Exercise prompt
Output the entries that follow, word for word.
Start of Dataset extract
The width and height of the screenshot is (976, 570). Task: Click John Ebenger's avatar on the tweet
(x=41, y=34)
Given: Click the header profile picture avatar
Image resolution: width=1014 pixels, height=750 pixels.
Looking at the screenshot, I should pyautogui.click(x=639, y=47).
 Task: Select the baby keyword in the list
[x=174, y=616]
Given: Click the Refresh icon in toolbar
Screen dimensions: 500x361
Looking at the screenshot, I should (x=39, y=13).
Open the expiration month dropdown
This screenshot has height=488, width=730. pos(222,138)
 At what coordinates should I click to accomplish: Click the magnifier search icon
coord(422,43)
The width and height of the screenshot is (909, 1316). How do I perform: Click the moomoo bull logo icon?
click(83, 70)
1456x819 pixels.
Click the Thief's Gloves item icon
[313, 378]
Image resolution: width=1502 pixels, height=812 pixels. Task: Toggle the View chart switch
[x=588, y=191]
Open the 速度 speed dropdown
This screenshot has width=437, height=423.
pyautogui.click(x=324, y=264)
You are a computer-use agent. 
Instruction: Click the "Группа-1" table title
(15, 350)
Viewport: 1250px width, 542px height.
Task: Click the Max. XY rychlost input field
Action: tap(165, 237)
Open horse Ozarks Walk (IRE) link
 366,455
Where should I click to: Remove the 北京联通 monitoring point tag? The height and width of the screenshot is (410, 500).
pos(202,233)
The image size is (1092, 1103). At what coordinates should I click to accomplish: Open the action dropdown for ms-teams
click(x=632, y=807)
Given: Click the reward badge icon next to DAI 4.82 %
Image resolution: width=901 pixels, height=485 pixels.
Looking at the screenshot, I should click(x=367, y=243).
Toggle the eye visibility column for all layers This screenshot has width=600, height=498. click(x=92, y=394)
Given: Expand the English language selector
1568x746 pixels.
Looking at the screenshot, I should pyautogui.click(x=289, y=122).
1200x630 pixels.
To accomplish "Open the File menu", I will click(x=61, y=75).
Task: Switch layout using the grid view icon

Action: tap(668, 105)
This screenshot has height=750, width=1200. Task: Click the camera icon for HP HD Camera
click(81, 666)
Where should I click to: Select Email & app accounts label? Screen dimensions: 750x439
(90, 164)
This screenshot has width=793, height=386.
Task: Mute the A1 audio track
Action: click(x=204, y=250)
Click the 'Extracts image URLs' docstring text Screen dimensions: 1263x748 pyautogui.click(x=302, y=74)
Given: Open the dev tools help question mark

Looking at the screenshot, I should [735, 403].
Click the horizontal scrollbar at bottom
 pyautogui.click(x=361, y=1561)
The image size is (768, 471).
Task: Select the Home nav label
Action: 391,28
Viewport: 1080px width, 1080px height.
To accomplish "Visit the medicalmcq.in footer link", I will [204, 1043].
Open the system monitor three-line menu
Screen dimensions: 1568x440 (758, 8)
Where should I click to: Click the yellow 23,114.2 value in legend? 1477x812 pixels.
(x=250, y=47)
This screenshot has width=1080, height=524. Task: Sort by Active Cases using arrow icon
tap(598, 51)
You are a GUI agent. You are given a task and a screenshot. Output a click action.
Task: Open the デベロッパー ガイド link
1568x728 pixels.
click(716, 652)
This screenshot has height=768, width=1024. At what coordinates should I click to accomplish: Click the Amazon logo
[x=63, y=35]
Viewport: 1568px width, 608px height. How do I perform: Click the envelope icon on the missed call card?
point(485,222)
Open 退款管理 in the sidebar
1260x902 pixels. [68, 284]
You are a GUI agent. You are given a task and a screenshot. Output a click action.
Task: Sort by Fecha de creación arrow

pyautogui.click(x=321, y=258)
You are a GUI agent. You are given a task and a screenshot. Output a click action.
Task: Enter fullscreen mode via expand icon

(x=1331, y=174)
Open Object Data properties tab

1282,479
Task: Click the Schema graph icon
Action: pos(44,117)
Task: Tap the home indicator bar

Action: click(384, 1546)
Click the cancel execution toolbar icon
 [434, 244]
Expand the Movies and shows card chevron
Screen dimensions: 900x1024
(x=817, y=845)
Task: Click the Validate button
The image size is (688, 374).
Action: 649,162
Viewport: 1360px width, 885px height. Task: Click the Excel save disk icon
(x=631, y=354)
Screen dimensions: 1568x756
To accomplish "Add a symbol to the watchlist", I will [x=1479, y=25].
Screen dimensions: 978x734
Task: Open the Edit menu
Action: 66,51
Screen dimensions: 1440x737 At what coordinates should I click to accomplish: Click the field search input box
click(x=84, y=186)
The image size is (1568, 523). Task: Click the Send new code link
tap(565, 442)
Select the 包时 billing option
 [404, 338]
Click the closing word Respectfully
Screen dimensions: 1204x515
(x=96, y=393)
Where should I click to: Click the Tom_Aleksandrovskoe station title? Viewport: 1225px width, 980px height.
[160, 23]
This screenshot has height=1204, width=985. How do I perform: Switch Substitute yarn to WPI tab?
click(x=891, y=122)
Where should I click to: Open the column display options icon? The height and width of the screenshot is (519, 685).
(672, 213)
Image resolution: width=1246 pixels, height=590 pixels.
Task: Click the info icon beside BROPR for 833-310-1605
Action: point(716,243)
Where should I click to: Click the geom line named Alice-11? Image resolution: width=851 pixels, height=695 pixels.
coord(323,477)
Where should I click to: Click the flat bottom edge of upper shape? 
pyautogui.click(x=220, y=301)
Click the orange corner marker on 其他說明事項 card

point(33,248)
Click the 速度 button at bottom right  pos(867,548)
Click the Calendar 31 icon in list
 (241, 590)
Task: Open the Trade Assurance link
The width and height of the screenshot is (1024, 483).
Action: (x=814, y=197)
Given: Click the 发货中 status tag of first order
End of Dataset extract
Written solution
The width and height of the screenshot is (976, 570). Task: Click John Ebenger's avatar on the tweet
(x=41, y=34)
Given: Click the header profile picture avatar
Image resolution: width=1014 pixels, height=750 pixels.
Looking at the screenshot, I should pyautogui.click(x=639, y=47).
 Task: Select the baby keyword in the list
[x=174, y=616]
Given: Click the Refresh icon in toolbar
Screen dimensions: 500x361
Looking at the screenshot, I should (x=39, y=13).
Open the expiration month dropdown
This screenshot has height=488, width=730. pos(222,138)
 At what coordinates should I click to accomplish: Click the magnifier search icon
coord(422,43)
The width and height of the screenshot is (909, 1316). How do I perform: Click the moomoo bull logo icon?
click(83, 70)
1456x819 pixels.
Click the Thief's Gloves item icon
[313, 378]
Image resolution: width=1502 pixels, height=812 pixels. Task: Toggle the View chart switch
[x=588, y=191]
Open the 速度 speed dropdown
This screenshot has width=437, height=423.
pyautogui.click(x=324, y=264)
You are a computer-use agent. 
Instruction: Click the "Группа-1" table title
(15, 350)
Viewport: 1250px width, 542px height.
Task: Click the Max. XY rychlost input field
Action: tap(165, 237)
Open horse Ozarks Walk (IRE) link
 366,455
Where should I click to: Remove the 北京联通 monitoring point tag? The height and width of the screenshot is (410, 500).
pos(202,233)
The image size is (1092, 1103). At what coordinates should I click to accomplish: Open the action dropdown for ms-teams
click(x=632, y=807)
Given: Click the reward badge icon next to DAI 4.82 %
Image resolution: width=901 pixels, height=485 pixels.
Looking at the screenshot, I should click(x=367, y=243).
Toggle the eye visibility column for all layers This screenshot has width=600, height=498. click(x=92, y=394)
Given: Expand the English language selector
1568x746 pixels.
Looking at the screenshot, I should pyautogui.click(x=289, y=122).
1200x630 pixels.
To accomplish "Open the File menu", I will click(x=61, y=75).
Task: Switch layout using the grid view icon

Action: tap(668, 105)
This screenshot has height=750, width=1200. Task: Click the camera icon for HP HD Camera
click(81, 666)
Where should I click to: Select Email & app accounts label? Screen dimensions: 750x439
(90, 164)
This screenshot has width=793, height=386.
Task: Mute the A1 audio track
Action: click(x=204, y=250)
Click the 'Extracts image URLs' docstring text Screen dimensions: 1263x748 pyautogui.click(x=302, y=74)
Given: Open the dev tools help question mark

Looking at the screenshot, I should [735, 403].
Click the horizontal scrollbar at bottom
 pyautogui.click(x=361, y=1561)
The image size is (768, 471).
Task: Select the Home nav label
Action: 391,28
Viewport: 1080px width, 1080px height.
To accomplish "Visit the medicalmcq.in footer link", I will [204, 1043].
Open the system monitor three-line menu
Screen dimensions: 1568x440 (758, 8)
Where should I click to: Click the yellow 23,114.2 value in legend? 1477x812 pixels.
(x=250, y=47)
This screenshot has width=1080, height=524. Task: Sort by Active Cases using arrow icon
tap(598, 51)
You are a GUI agent. You are given a task and a screenshot. Output a click action.
Task: Open the デベロッパー ガイド link
1568x728 pixels.
click(716, 652)
This screenshot has height=768, width=1024. At what coordinates should I click to accomplish: Click the Amazon logo
[x=63, y=35]
Viewport: 1568px width, 608px height. How do I perform: Click the envelope icon on the missed call card?
point(485,222)
Open 退款管理 in the sidebar
1260x902 pixels. [68, 284]
You are a GUI agent. You are given a task and a screenshot. Output a click action.
Task: Sort by Fecha de creación arrow

pyautogui.click(x=321, y=258)
You are a GUI agent. You are given a task and a screenshot. Output a click action.
Task: Enter fullscreen mode via expand icon

(x=1331, y=174)
Open Object Data properties tab

1282,479
Task: Click the Schema graph icon
Action: pos(44,117)
Task: Tap the home indicator bar

Action: click(384, 1546)
Click the cancel execution toolbar icon
 [434, 244]
Expand the Movies and shows card chevron
Screen dimensions: 900x1024
(x=817, y=845)
Task: Click the Validate button
The image size is (688, 374).
Action: 649,162
Viewport: 1360px width, 885px height. Task: Click the Excel save disk icon
(x=631, y=354)
Screen dimensions: 1568x756
To accomplish "Add a symbol to the watchlist", I will [x=1479, y=25].
Screen dimensions: 978x734
Task: Open the Edit menu
Action: 66,51
Screen dimensions: 1440x737 At what coordinates should I click to accomplish: Click the field search input box
click(x=84, y=186)
The image size is (1568, 523). Task: Click the Send new code link
tap(565, 442)
Select the 包时 billing option
 [404, 338]
Click the closing word Respectfully
Screen dimensions: 1204x515
(x=96, y=393)
Where should I click to: Click the Tom_Aleksandrovskoe station title? Viewport: 1225px width, 980px height.
[160, 23]
This screenshot has height=1204, width=985. How do I perform: Switch Substitute yarn to WPI tab?
click(x=891, y=122)
Where should I click to: Open the column display options icon? The height and width of the screenshot is (519, 685).
(672, 213)
Image resolution: width=1246 pixels, height=590 pixels.
Task: Click the info icon beside BROPR for 833-310-1605
Action: point(716,243)
Where should I click to: Click the geom line named Alice-11? Image resolution: width=851 pixels, height=695 pixels.
coord(323,477)
Where should I click to: Click the flat bottom edge of upper shape? 
pyautogui.click(x=220, y=301)
Click the orange corner marker on 其他說明事項 card

point(33,248)
Click the 速度 button at bottom right  pos(867,548)
Click the Calendar 31 icon in list
 (241, 590)
Task: Open the Trade Assurance link
The width and height of the screenshot is (1024, 483).
Action: (x=814, y=197)
Given: Click the 发货中 status tag of first order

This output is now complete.